» What the task asks
What you return should match the data below exactly, with no pictures in it.

[Stored data]
========================================

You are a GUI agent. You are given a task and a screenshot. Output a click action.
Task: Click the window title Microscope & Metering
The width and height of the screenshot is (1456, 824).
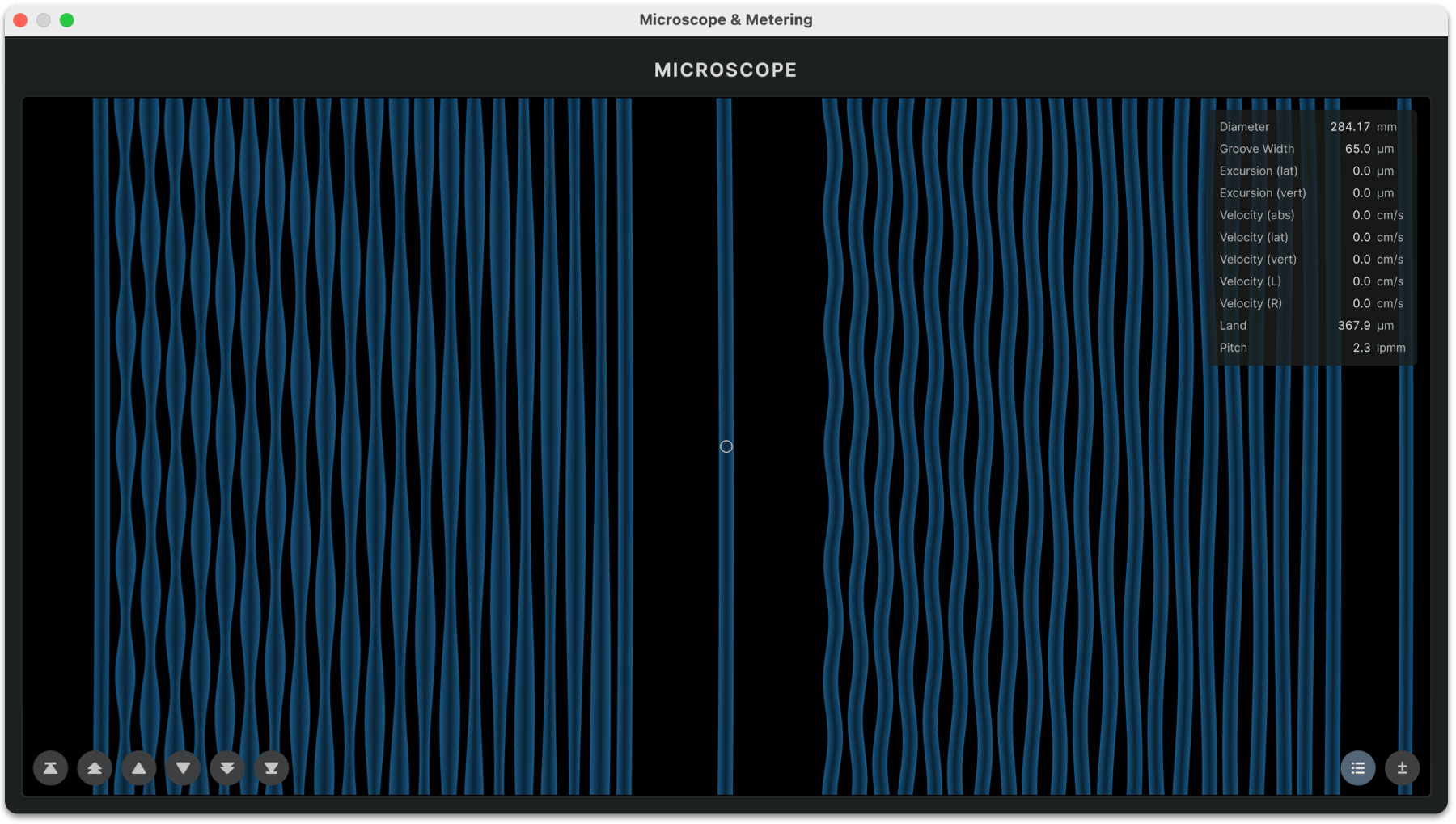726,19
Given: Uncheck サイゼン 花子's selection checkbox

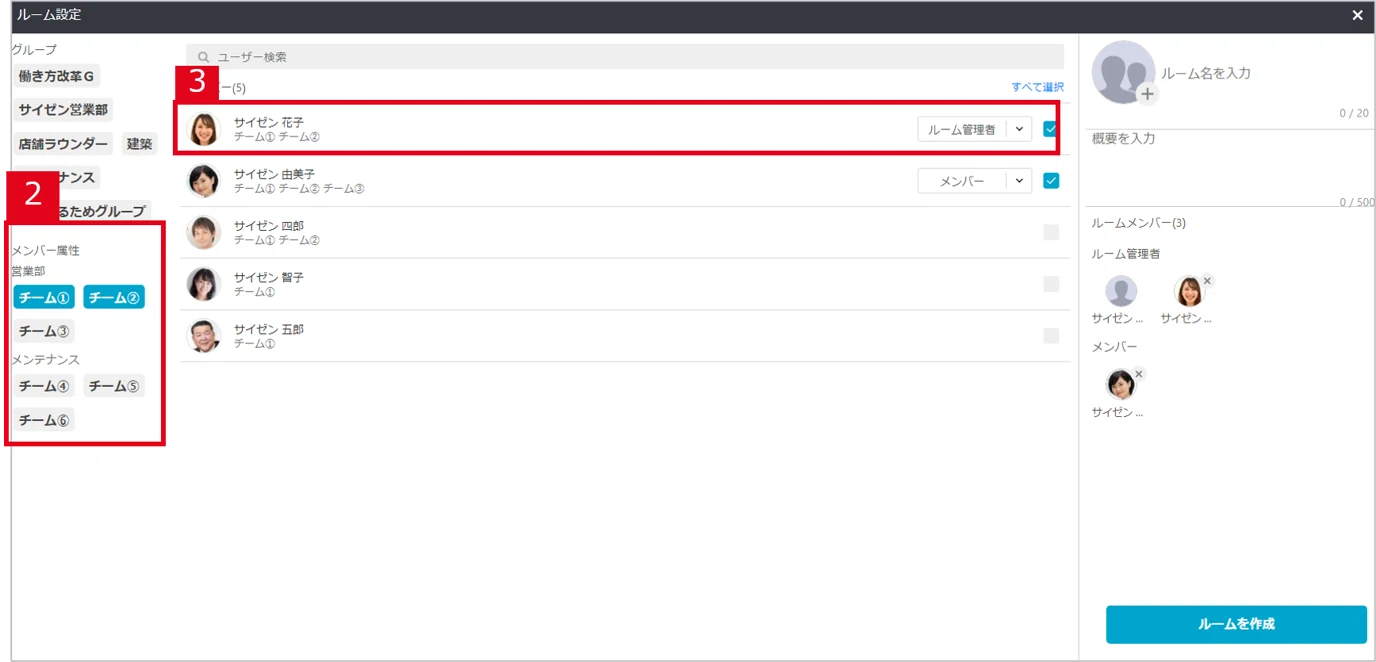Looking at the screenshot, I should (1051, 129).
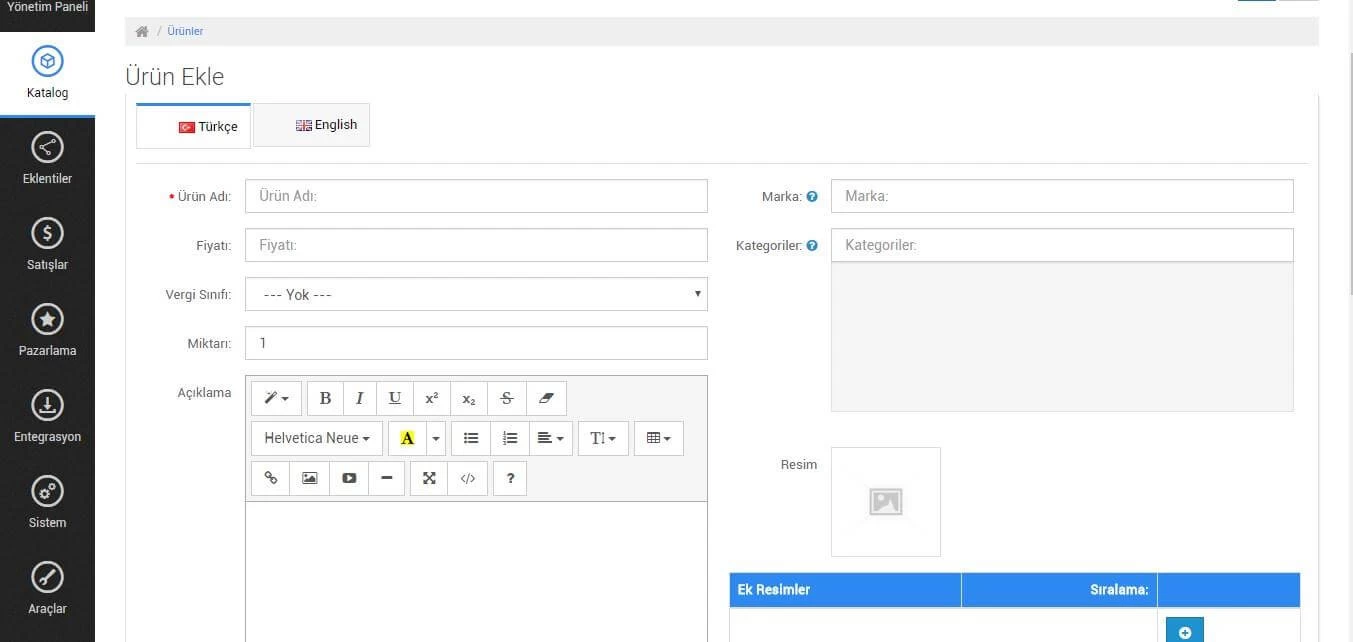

========================================

» Expected answer
You are a GUI agent. You are given a task and a screenshot. Output a click action.
Task: Click the window title Microscope & Metering
The width and height of the screenshot is (1456, 824).
726,19
Given: Uncheck サイゼン 花子's selection checkbox

Looking at the screenshot, I should (1051, 129).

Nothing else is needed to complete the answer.